Data excerpts
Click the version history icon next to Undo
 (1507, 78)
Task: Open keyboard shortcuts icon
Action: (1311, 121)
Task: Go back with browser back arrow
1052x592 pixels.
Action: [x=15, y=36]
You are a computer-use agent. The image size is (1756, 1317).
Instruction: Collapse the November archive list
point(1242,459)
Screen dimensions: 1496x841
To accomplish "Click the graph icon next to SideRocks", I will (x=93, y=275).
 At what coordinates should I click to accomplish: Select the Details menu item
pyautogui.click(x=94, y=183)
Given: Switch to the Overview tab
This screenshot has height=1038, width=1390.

§ PROBLEM: The required output is every line of the entries, starting at the one that contains "Given: Switch to the Overview tab" and ending at the last, copied exactly.

§ EXERCISE OUTPUT:
Given: Switch to the Overview tab
This screenshot has height=1038, width=1390.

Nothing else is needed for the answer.